複数の政府関係者が明らかにした。13日の官房長官、外相、防衛相の3閣僚会合で方向性を確認したという。
これまでスーダンPKOについては、外務省が参加に前向きな一方、防衛省内では治安への懸念などから慎重論が強かった。政府内の調整の結果、アフリカ問題も主な議題とする7月の北海道洞爺湖サミットを前に、平和構築に直接関与する姿勢を示す必要があるとして、防衛省も調査団派遣を容認した。
PKOには、米国、英国、中国、ロシア、韓国などを含む計約1万人が展開中。政府内には、中国がアフリカで存在感を増しつつあり、日本も後れをとるべきではないとの意見もある。
関係者によると、調査団には外務、防衛両省や陸上自衛隊、内閣府国際平和協力本部事務局から20人程度が参加する方向。6月初旬にも、首都ハルツームにある国連スーダン派遣団(UNMIS)司令部と、南部の中心都市ジュバの現地本部や他国の部隊の状況などを視察する。

# 元データ
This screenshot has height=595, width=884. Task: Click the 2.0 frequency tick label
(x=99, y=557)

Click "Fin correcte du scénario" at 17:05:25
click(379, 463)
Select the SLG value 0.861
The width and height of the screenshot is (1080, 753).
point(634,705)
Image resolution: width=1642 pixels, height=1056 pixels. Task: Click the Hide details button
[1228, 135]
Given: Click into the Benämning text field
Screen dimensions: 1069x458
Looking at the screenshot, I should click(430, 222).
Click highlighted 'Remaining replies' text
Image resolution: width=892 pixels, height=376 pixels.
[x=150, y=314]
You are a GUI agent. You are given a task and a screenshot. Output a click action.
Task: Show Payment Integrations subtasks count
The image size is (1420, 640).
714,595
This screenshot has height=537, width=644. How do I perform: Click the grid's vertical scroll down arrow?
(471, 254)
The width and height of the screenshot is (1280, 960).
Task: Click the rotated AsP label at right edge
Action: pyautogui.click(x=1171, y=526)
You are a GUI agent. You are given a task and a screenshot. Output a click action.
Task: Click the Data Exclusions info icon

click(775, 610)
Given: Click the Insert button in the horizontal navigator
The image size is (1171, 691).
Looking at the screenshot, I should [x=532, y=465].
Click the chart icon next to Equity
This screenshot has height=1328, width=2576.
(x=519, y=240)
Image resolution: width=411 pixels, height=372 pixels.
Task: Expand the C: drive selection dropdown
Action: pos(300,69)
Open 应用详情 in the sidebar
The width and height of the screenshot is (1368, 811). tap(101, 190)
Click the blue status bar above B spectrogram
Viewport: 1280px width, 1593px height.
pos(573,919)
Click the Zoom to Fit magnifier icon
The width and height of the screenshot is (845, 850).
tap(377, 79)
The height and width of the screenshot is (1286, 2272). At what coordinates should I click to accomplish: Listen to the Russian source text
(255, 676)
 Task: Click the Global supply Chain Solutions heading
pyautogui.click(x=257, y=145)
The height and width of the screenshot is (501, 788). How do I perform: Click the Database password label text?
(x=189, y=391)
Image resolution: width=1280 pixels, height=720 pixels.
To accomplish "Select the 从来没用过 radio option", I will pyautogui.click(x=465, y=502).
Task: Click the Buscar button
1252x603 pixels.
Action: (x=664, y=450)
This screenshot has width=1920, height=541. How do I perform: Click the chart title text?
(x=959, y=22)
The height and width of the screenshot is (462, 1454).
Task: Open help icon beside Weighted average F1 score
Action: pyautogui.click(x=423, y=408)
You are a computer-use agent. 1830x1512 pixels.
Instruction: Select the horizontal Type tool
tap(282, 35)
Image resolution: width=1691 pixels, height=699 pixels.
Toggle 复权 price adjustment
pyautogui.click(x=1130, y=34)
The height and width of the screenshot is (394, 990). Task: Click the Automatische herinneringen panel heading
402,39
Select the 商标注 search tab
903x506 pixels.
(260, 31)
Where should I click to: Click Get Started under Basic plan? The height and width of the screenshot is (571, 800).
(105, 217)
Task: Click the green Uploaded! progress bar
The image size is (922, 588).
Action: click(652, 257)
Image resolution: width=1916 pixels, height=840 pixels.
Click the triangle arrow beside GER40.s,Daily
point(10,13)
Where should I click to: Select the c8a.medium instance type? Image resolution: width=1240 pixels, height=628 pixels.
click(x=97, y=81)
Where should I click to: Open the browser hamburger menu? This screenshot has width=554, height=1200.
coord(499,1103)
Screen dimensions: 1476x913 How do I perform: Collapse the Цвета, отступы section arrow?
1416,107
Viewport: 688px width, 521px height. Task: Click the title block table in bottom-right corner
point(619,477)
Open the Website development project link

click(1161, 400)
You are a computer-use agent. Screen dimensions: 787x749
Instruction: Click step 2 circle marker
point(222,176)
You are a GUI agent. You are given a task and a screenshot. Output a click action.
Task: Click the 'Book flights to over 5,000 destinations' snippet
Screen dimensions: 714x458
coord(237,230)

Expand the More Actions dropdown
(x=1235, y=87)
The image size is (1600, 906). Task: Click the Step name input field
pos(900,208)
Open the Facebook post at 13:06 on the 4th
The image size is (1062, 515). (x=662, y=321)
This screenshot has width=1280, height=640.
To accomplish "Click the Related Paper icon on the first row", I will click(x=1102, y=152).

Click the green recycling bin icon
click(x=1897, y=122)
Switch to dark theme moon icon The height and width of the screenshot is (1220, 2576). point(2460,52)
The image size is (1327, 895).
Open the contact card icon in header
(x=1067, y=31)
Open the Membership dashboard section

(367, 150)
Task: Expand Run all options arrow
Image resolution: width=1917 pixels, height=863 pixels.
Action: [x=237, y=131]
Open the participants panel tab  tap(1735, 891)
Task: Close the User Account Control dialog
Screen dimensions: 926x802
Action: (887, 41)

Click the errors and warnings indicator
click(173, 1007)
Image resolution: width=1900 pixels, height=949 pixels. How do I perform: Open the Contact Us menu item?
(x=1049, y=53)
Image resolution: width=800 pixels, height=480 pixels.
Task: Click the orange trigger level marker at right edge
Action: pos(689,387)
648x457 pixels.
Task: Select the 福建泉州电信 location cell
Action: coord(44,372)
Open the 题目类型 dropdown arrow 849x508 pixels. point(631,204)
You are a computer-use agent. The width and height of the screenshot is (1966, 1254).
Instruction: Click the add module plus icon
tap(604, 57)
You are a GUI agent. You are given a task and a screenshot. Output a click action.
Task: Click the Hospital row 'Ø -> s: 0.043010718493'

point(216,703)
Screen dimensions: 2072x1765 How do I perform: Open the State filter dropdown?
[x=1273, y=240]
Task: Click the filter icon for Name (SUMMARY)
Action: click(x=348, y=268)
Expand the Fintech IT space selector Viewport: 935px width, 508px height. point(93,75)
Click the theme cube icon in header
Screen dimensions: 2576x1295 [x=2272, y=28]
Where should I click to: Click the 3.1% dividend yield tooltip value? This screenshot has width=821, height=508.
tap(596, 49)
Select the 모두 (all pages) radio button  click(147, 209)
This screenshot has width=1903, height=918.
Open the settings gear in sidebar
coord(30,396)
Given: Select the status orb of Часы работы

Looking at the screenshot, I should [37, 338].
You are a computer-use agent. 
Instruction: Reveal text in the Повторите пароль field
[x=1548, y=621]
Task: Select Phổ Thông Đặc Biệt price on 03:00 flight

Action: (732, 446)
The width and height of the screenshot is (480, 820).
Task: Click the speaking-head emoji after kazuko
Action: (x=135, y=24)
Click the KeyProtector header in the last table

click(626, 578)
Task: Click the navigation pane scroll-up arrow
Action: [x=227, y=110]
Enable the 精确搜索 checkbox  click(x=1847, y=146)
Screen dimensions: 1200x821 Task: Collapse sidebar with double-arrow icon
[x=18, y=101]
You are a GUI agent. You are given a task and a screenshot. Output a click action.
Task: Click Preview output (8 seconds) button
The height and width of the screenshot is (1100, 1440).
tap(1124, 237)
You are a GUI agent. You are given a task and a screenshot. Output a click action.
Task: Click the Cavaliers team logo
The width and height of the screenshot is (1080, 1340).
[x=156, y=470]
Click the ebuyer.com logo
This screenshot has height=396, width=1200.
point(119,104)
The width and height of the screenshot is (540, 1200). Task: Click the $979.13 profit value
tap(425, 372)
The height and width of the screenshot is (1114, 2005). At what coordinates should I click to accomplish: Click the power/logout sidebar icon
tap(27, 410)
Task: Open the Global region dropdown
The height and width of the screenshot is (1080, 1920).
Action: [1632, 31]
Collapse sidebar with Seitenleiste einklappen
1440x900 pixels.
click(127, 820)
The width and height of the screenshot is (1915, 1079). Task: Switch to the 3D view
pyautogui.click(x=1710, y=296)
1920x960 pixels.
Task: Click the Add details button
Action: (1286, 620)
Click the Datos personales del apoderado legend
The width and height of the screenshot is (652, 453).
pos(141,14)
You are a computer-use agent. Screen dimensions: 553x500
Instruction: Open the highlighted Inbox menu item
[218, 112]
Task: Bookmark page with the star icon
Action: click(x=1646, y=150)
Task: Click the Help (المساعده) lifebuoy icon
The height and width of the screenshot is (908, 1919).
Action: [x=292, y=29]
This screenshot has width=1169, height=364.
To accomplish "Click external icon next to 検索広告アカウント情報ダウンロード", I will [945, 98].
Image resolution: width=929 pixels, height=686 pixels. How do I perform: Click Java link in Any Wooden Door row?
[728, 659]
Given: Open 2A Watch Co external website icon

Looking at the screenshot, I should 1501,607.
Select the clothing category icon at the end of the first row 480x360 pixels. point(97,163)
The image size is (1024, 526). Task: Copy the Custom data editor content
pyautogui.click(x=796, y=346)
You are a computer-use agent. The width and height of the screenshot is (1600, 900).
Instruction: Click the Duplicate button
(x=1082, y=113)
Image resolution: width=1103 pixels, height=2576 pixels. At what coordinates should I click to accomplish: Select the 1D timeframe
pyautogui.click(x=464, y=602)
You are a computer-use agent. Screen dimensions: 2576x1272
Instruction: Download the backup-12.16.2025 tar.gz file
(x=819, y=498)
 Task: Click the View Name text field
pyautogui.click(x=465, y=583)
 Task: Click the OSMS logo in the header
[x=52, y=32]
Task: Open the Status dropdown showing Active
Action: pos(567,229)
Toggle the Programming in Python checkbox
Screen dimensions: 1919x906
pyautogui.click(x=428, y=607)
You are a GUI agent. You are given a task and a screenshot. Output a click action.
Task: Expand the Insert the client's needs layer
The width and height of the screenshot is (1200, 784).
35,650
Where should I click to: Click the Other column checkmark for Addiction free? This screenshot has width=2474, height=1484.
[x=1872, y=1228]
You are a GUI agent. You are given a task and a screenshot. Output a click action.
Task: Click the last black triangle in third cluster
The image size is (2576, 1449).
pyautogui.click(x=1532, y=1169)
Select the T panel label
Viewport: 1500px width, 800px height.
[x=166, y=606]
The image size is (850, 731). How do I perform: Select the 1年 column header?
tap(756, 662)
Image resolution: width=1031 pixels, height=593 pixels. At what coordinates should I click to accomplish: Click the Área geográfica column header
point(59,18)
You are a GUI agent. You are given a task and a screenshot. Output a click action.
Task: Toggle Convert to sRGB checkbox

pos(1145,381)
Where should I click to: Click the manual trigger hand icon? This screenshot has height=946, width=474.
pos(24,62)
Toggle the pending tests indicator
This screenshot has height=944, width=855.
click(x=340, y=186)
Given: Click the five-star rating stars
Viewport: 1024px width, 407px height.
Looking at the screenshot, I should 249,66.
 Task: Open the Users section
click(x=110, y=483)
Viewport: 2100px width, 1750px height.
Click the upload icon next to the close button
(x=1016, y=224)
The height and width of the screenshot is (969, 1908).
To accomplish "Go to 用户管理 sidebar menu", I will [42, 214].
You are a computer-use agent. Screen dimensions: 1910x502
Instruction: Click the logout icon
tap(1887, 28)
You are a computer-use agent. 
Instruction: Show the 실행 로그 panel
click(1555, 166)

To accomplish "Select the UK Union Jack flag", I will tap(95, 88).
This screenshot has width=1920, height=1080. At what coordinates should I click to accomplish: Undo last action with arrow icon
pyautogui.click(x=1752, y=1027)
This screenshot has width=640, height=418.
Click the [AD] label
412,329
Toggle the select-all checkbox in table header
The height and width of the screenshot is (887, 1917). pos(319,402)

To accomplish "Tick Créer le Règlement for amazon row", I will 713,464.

# 取り組む問題
上の抜粋について、次の各記述が内容と一致するかを「はい」か「いいえ」で答え、判断の決め手となる本文の語句をそのまま引用してください。
1. 調査団には20人程度が参加する方向である。
2. 防衛省は当初からスーダンPKOへの参加に前向きだった。
3. 調査団は7月に現地を視察する予定である。
データは抜粋の内容とは関係がありません。

# 解答全文
1. はい。「調査団には外務、防衛両省や陸上自衛隊、内閣府国際平和協力本部事務局から20人程度が参加する方向」
2. いいえ。「防衛省内では治安への懸念などから慎重論が強かった」
3. いいえ。「6月初旬にも、首都ハルツームにある国連スーダン派遣団(UNMIS)司令部と、南部の中心都市ジュバの現地本部や他国の部隊の状況などを視察する」